## DOCUMENT EXTRACT
◇ ◇ ◇ ◇ ◇

Friedgen believes the friendship likely will spark a rivalry, but Maryland players aren't so sure.
"I think [the relationship] probably factors in more between them than anyone else," Maryland cornerback Domonique Foxworth said. "Their relationship doesn't mean anything to our team, and I'm sure it doesn't mean anything to Virginia Tech."
Friedgen hasn't broached the subject with his team this week and hasn't detailed the long, sometimes parallel, paths the two coaches took. Both worked as assistants at the Citadel from 1973 to 1978, sharing an office and attending Lamaze classes in 1977. Beamer's son and the first of Friedgen's three daughters were born 10 days apart.
From the Citadel, Beamer joined the staff at Murray State and Friedgen did the same at William & Mary. They reunited again in 1981, when Beamer, then Murray State's head coach, hired Friedgen as assistant head coach.
There, at the small western Kentucky school, came more memories that either coach can reference in an instant. During one Christmas break, Beamer asked if Friedgen wanted to join him for a daylong recruiting trip to Chicago. Friedgen agreed, thinking they would fly out of nearby Paducah, Ky. Instead, Beamer opted to depart from Murray and on a one-engine plane.
Beamer and the pilot sat in the front wearing headsets; Friedgen sat in the back without one. Suddenly, Beamer and the pilot started looking around while in the air, and Friedgen tapped them on the shoulder, saying, "What are we looking for?"
"There is supposed to be a big plane in the area," they said.
"Oh, no!" Friedgen hollered.
On the way back that night, Beamer and the pilot again start looking toward the ground, and Friedgen again asked, "What are we looking for?"

◇ ◇ ◇ ◇ ◇

## DATA EXTRACTS
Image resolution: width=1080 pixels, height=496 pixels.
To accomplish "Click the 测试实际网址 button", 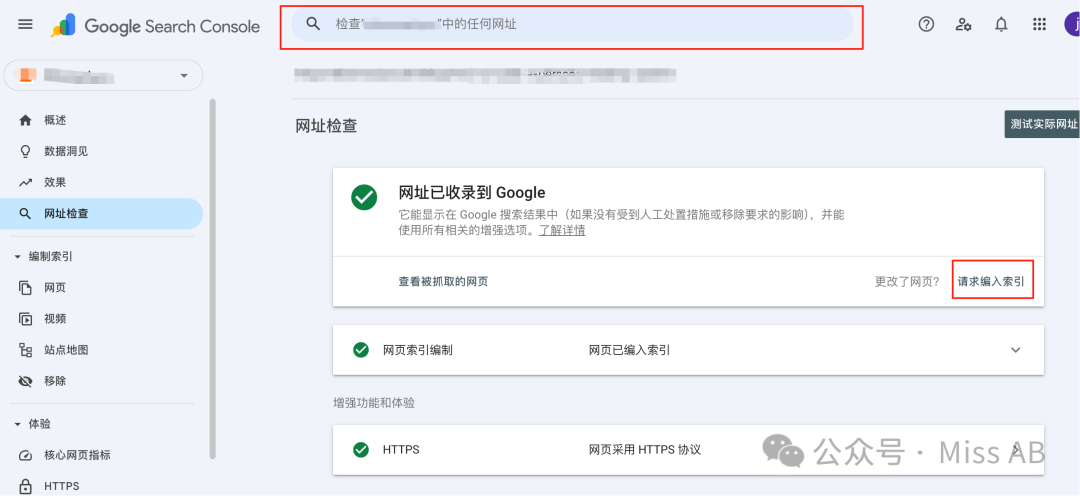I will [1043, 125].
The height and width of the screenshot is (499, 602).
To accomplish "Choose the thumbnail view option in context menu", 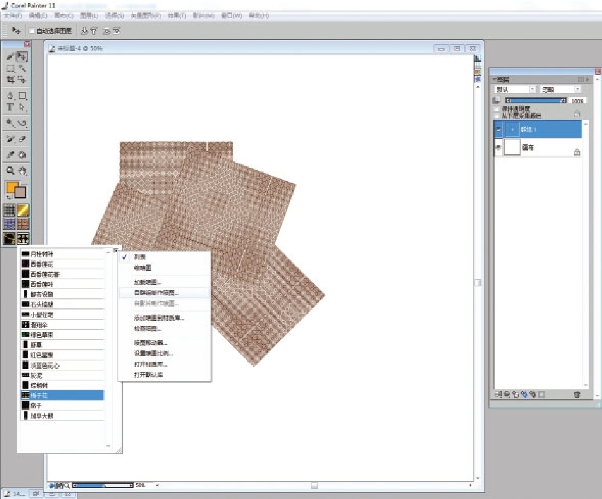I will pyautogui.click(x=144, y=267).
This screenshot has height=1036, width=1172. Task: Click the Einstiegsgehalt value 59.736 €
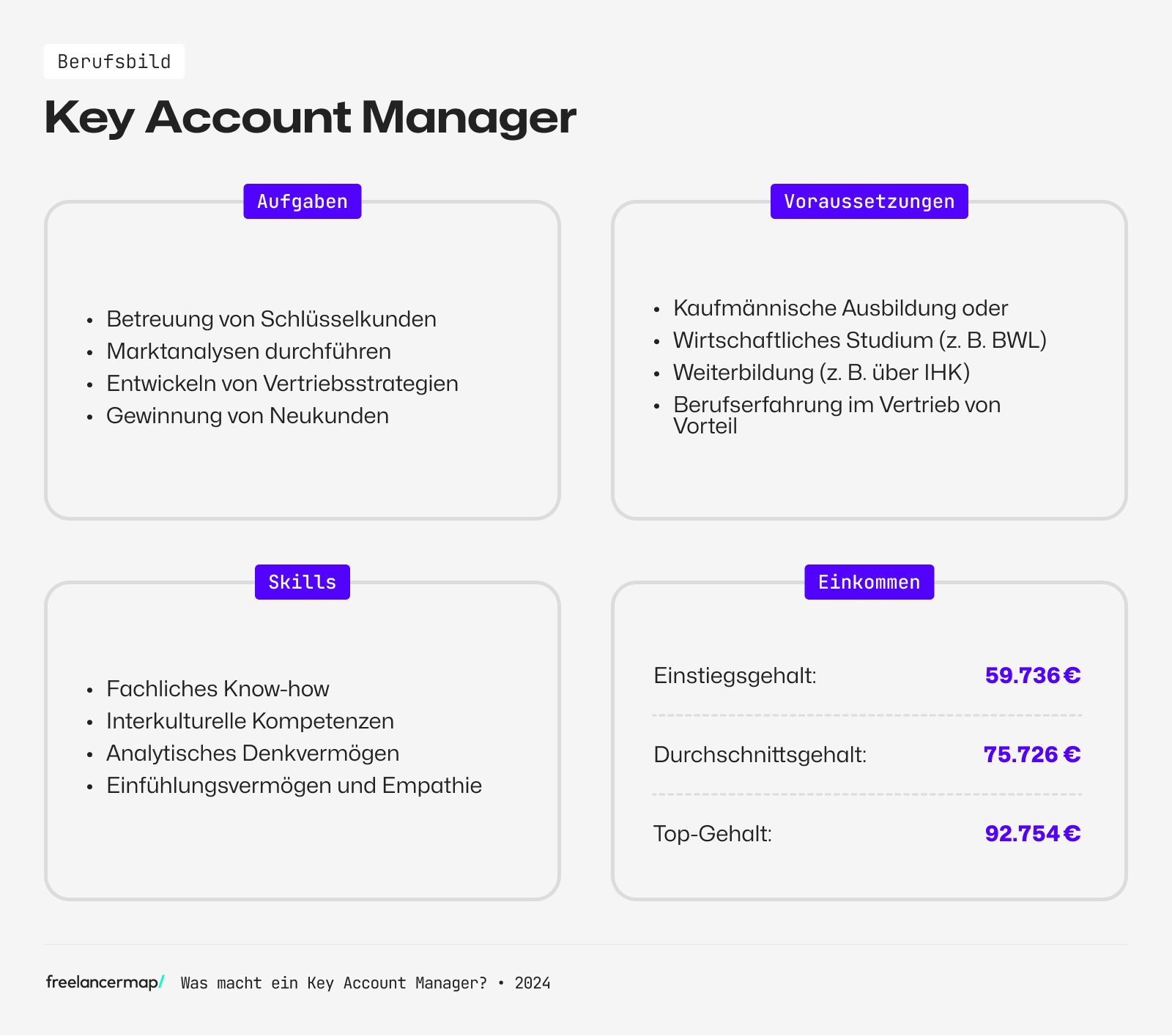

◇ ◇ ◇ ◇ ◇

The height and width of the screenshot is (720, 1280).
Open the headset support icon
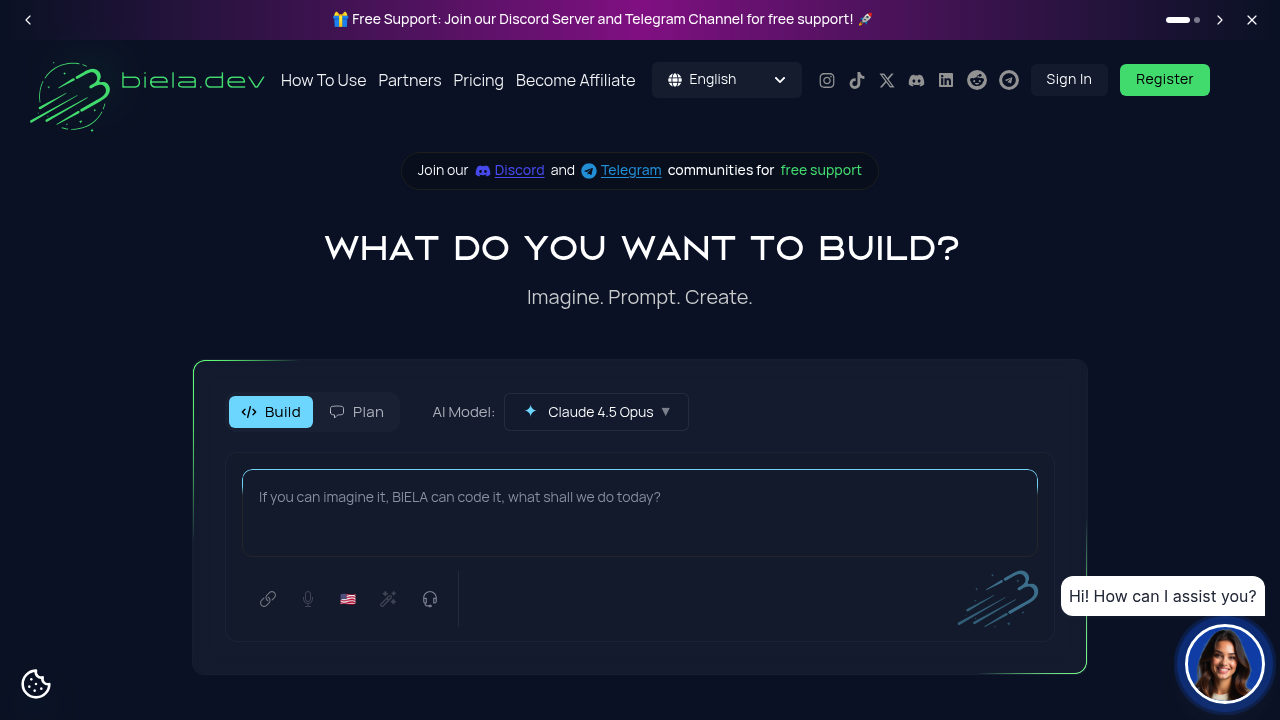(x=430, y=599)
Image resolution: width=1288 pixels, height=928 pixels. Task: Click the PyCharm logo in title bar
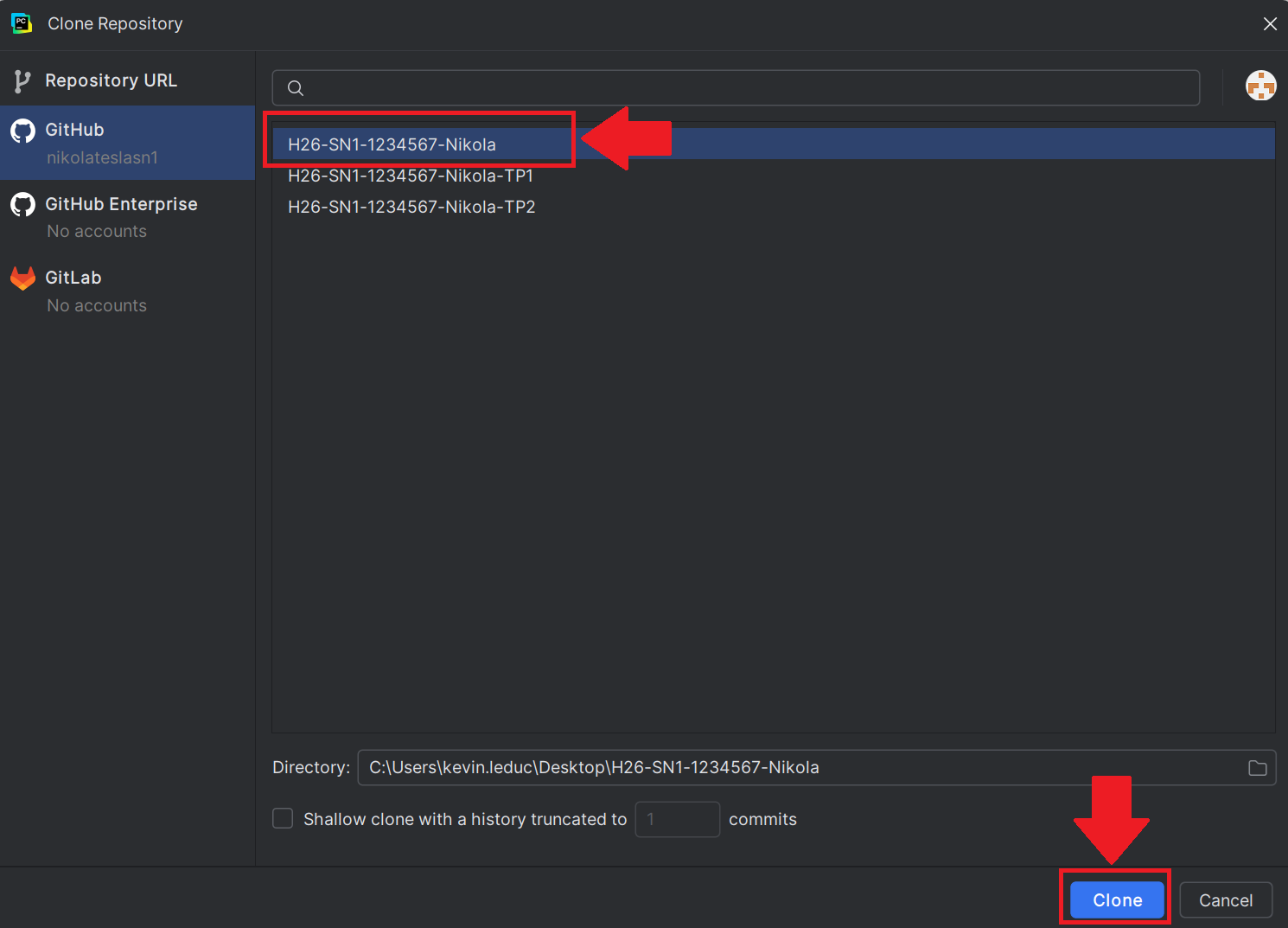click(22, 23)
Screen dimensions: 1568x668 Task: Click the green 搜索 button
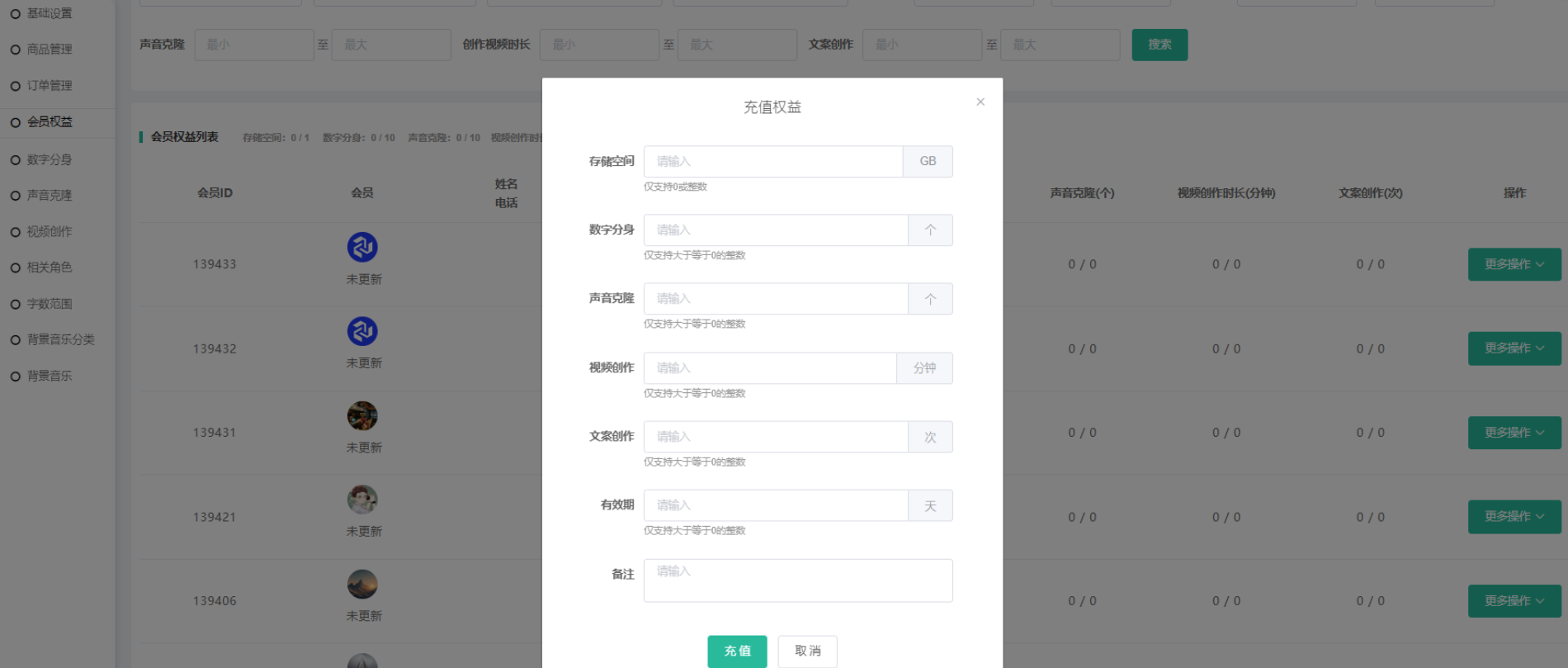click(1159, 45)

◇ ◇ ◇ ◇ ◇

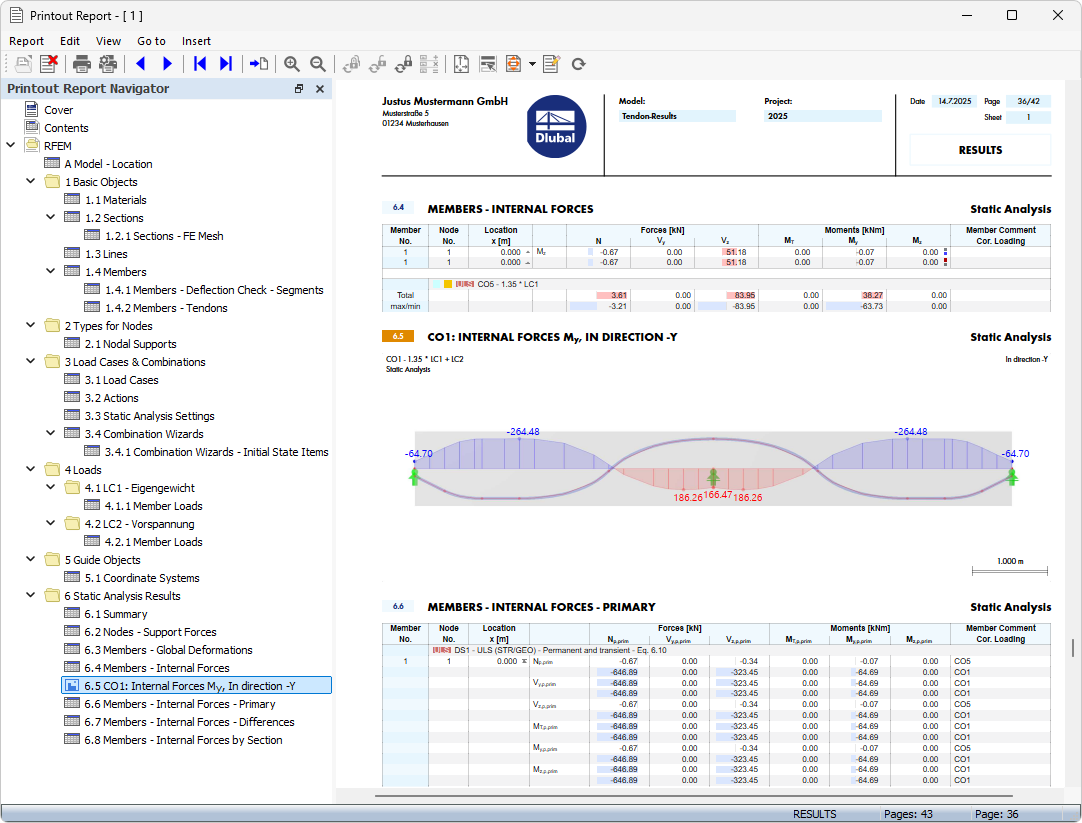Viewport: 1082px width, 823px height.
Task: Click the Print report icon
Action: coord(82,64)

◇ ◇ ◇ ◇ ◇

## PROMPT A
Reproduce the stretch of the article on Friedgen and Beamer from "From the Citadel, Beamer" through "assistant head coach.", putting "teamed up" in place of "reunited".
## PROMPT B
Decide whether each statement agrees with the article on Friedgen and Beamer. Answer yes or no for each, and quote the words of the article that settle it.
(i) Friedgen and Beamer shared an office while working as assistants at the Citadel.
(ii) This week Friedgen has talked with his team about his history with Beamer.
(iii) The Chicago recruiting trip left from Paducah.

## SOLUTION A
From the Citadel, Beamer joined the staff at Murray State and Friedgen did the same at William & Mary. They teamed up again in 1981, when Beamer, then Murray State's head coach, hired Friedgen as assistant head coach.

## SOLUTION B
(i) Yes: "sharing an office and attending Lamaze classes in 1977."
(ii) No: "Friedgen hasn't broached the subject with his team this week."
(iii) No: "Instead, Beamer opted to depart from Murray and on a one-engine plane."